On Twitter, you see all kinds of posts selling AI anxiety—just look at them. Claims that a single command can make Claude control your entire computer, or that one prompt can make AI permanently take over your work and just relax—beyond that, it’s all nonsense. In reality, not only do they not relax, but often they code late into the night to fix a feature, fix bugs, and deal with new bugs. It’s hard to imagine how those who wouldn’t even spend five minutes actually operating the system can confidently shout about the arrival of AGI and AI overthrowing everything.
Raising lobsters can indeed realize many people’s dream of OPC (One Person Company), but the upper limit of large model capabilities is equal for everyone. However, people’s understanding and mastery of large models vary greatly. Don’t think everyone can become Peter Steinberger, Matt Schlicht, or Andrej Karpathy. The skills, framework design, iteration experience, ability level, and delivery results of top developers versus ordinary people are worlds apart.

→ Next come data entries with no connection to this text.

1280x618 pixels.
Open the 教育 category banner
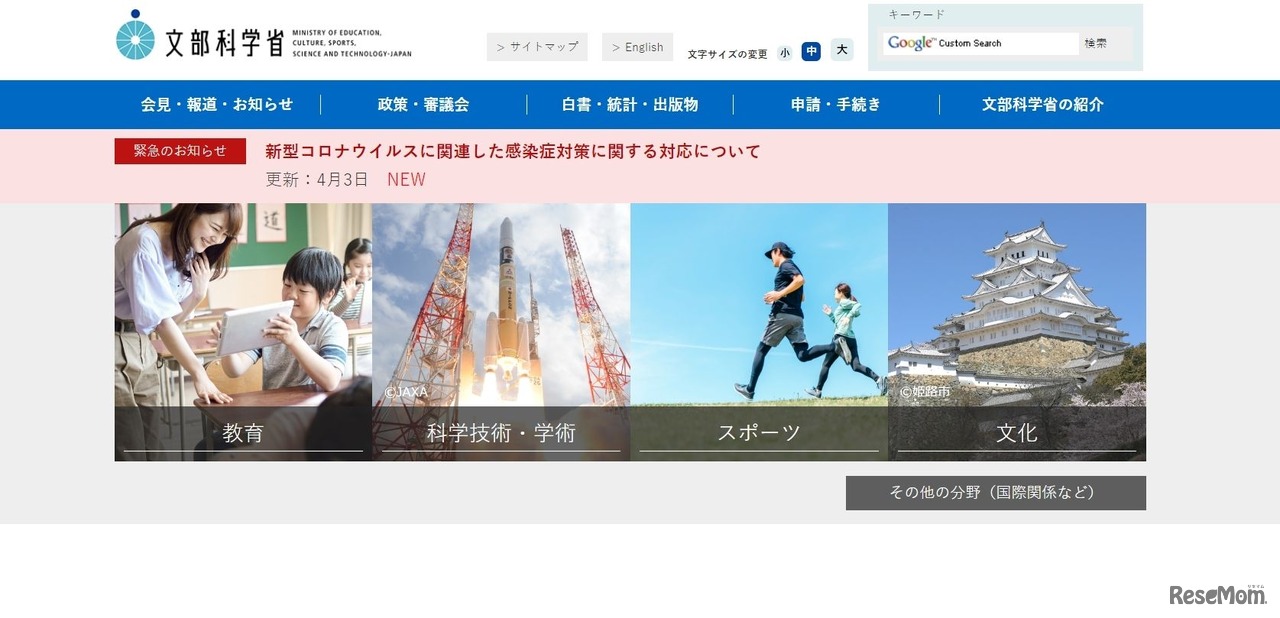point(243,330)
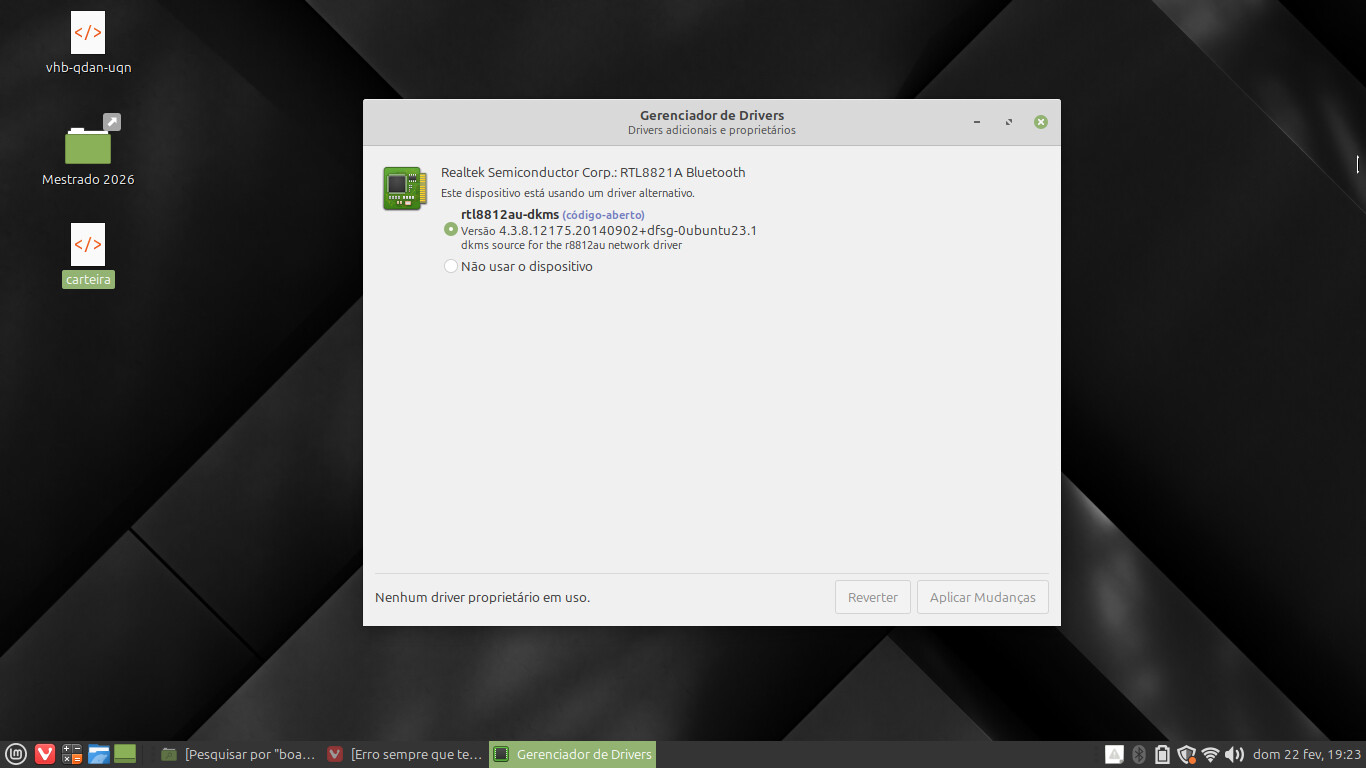Switch to 'Erro sempre que te...' Vivaldi window
The height and width of the screenshot is (768, 1366).
tap(406, 754)
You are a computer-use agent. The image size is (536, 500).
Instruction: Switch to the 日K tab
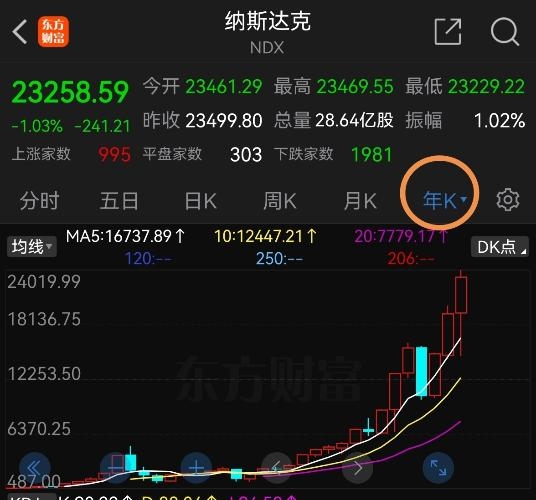[x=200, y=201]
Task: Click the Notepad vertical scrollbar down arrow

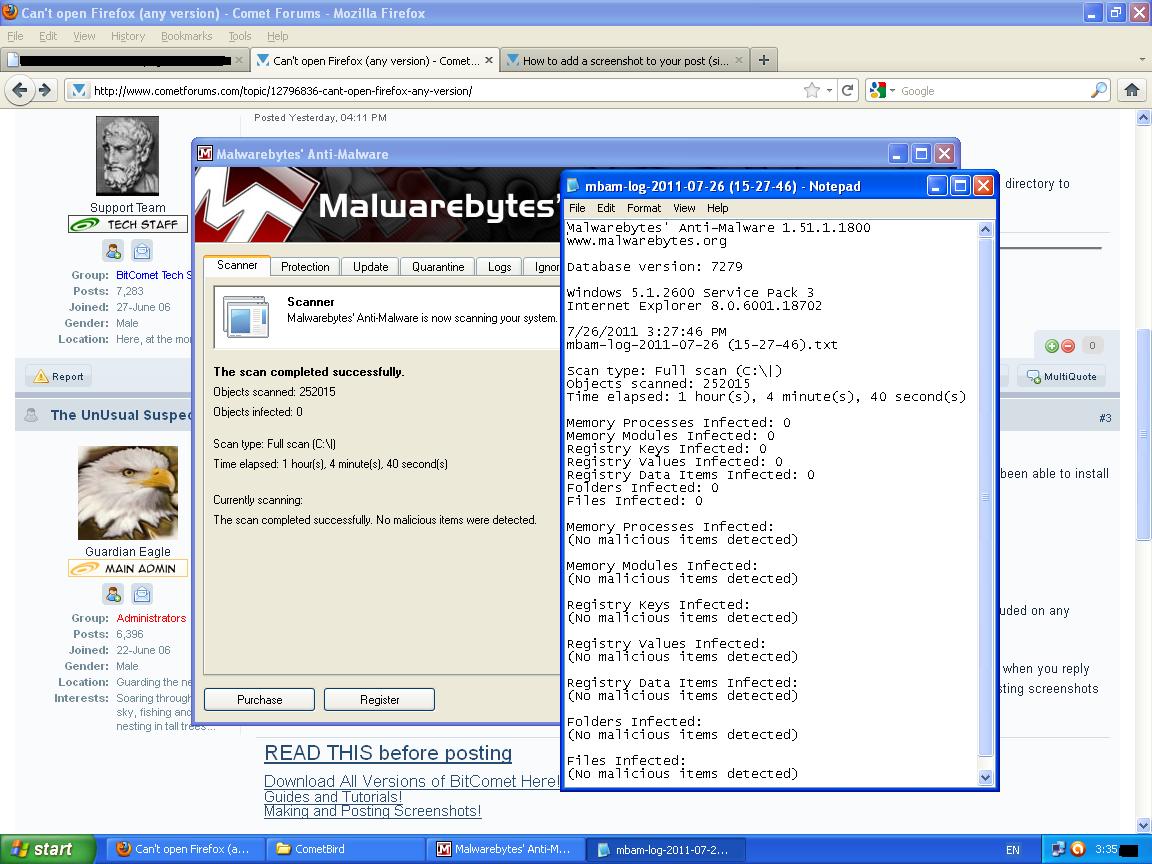Action: 985,777
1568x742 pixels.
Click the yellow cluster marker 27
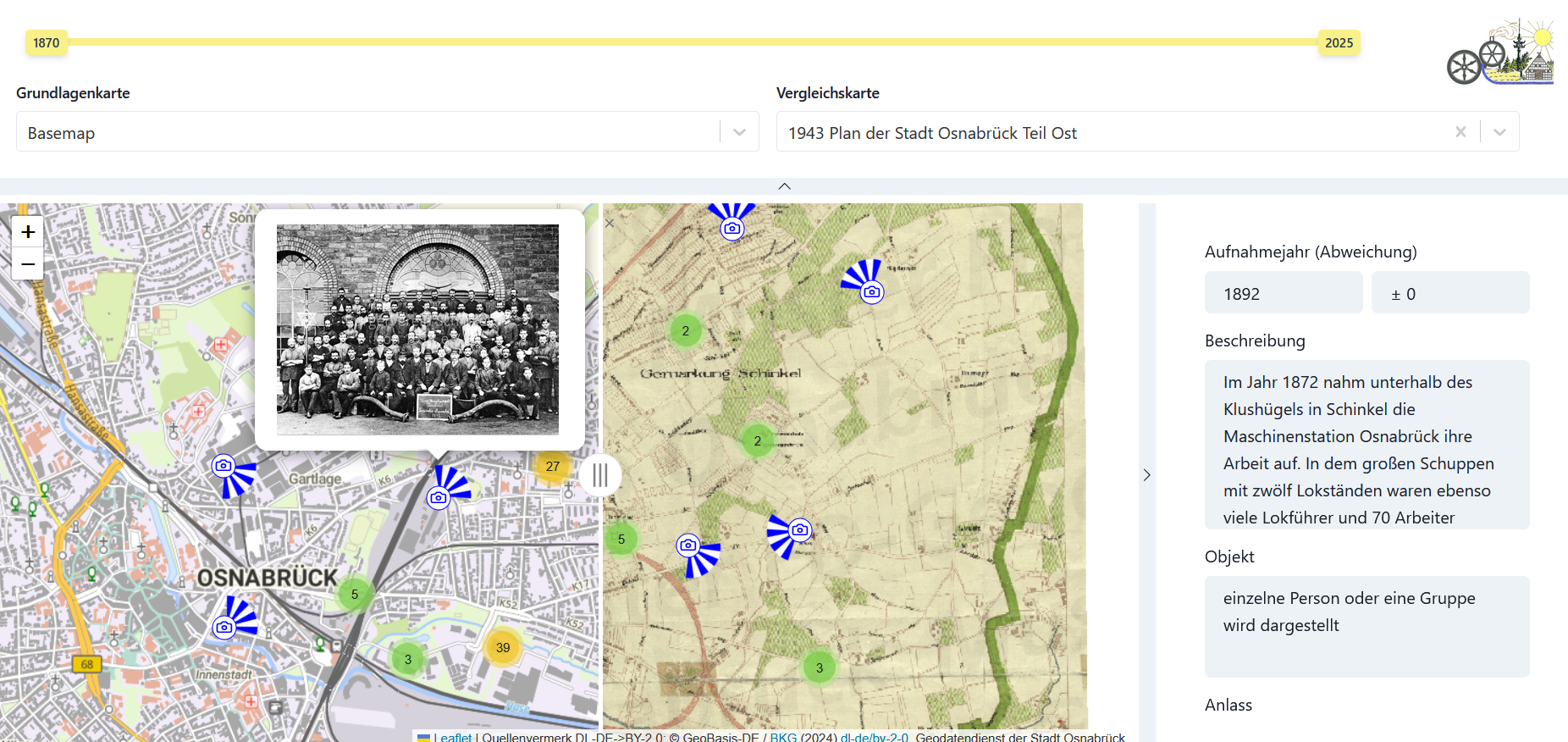point(552,467)
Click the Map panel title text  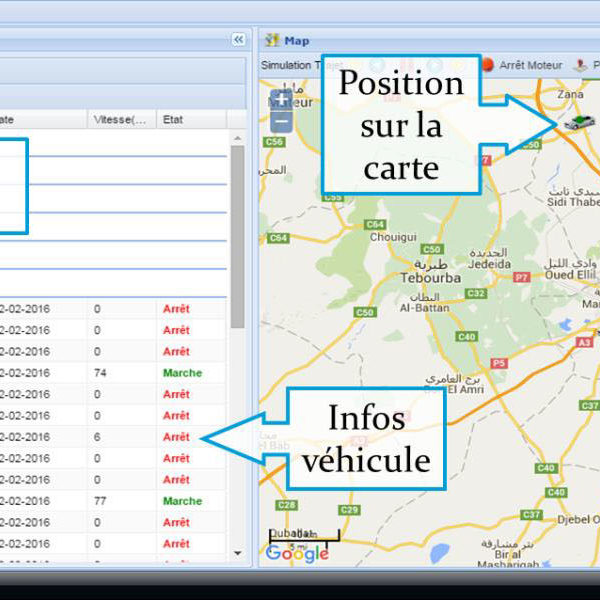[297, 40]
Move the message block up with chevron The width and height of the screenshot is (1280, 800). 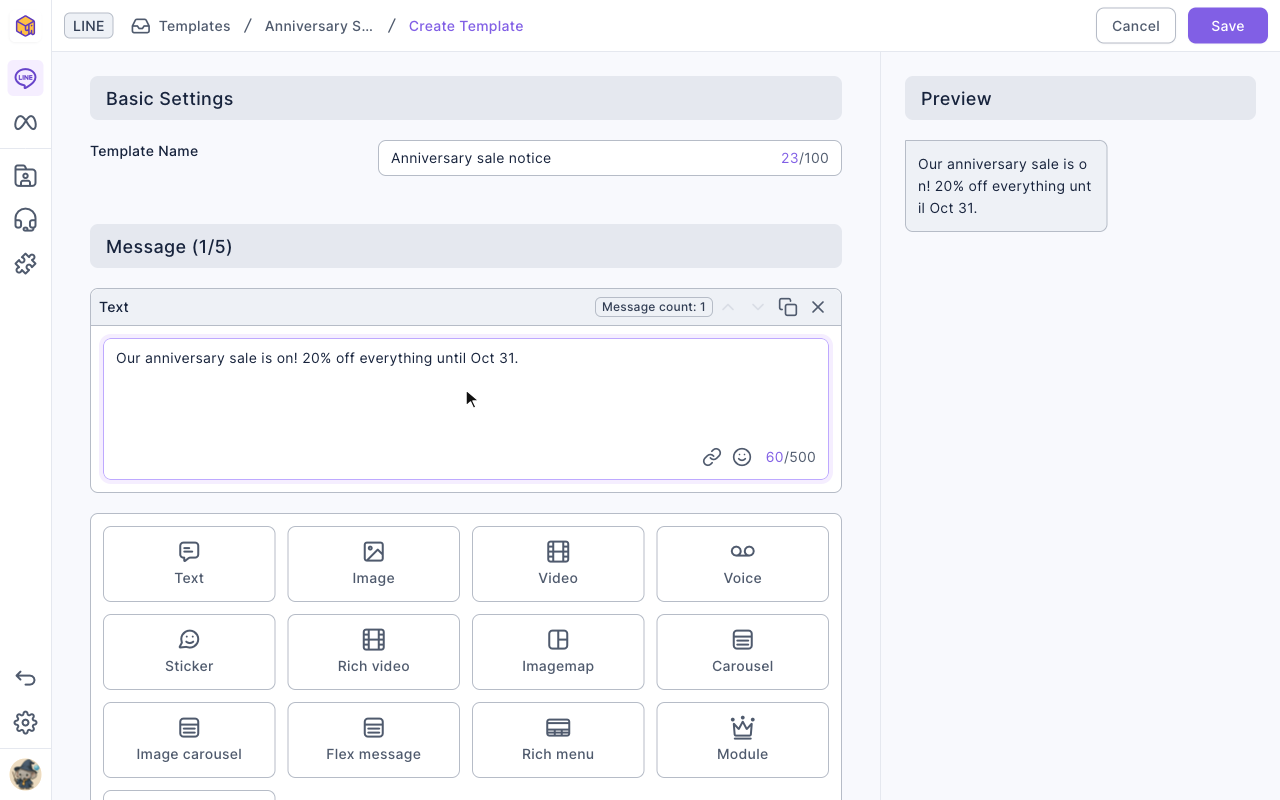coord(728,307)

Building your own AI OS through lobster farming is fundamentally about creating a personalized AI ecosystem. The more types of large models you connect in parallel, the more digital employees you manage, the more tasks you coordinate actively and passively, and the more nested skills and collaborative task combinations you have, the higher the chances of conflicts. The more demands like Cron jobs, real-time data scans, trading skills, etc., the greater the optimization challenge. Remember, lobster farming has never been about “model capability,” but about “engineering implementation and optimization.”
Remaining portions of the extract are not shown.